▸ LISTED ENTRIES:
* * *

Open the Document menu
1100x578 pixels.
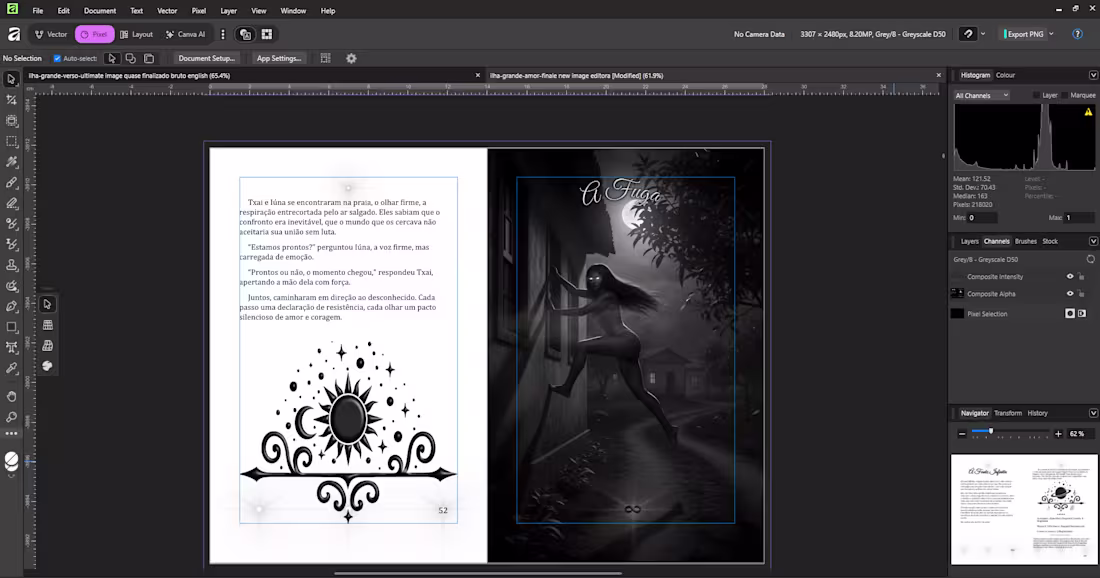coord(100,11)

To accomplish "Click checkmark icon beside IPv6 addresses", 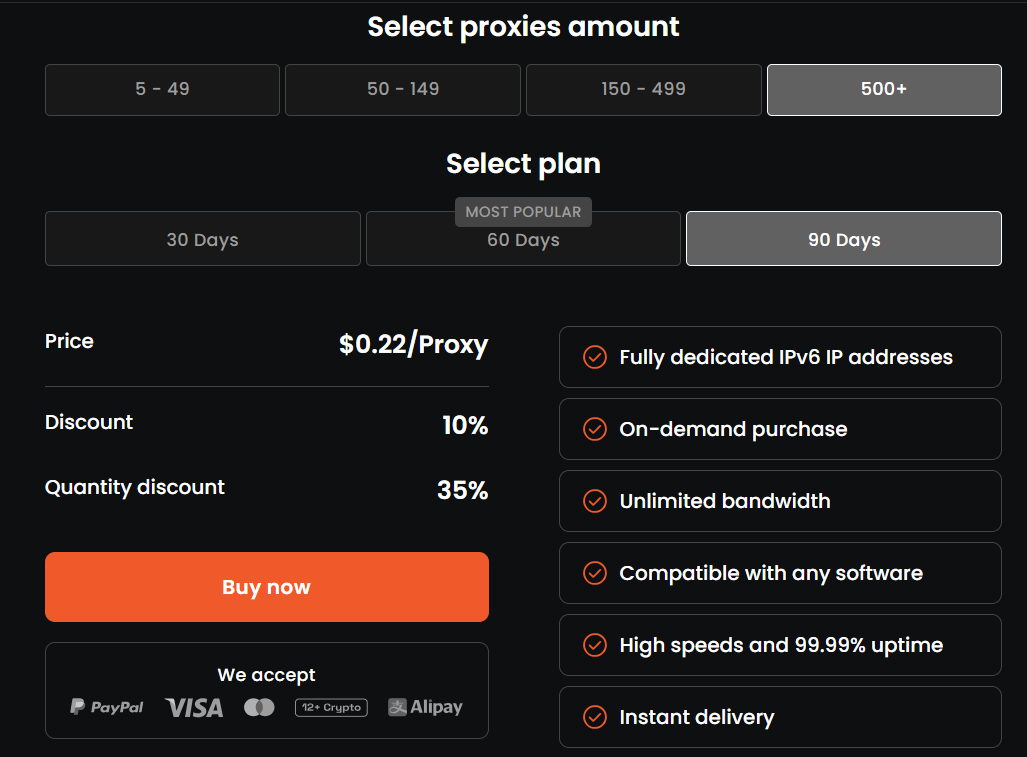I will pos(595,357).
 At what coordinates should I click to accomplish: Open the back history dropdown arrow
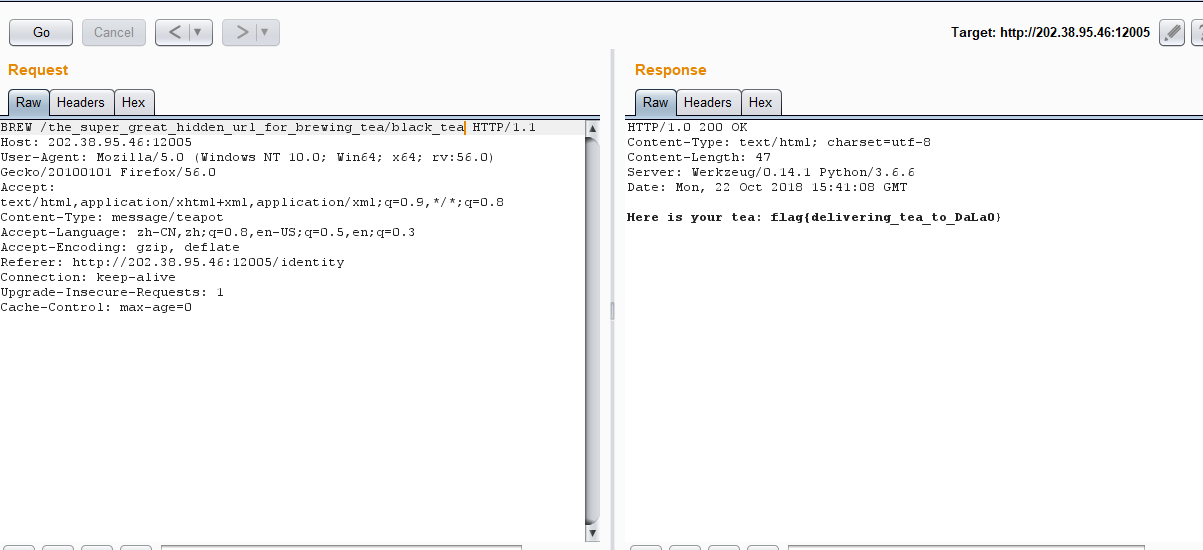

* * *

▸ EXERCISE AIM:
Find the word "Open" in the records and pull out each line that has it.

▸ RESULT OF THE EXERCISE:
Open the Document menu
 At what coordinates should I click to accomplish: Open the back history dropdown arrow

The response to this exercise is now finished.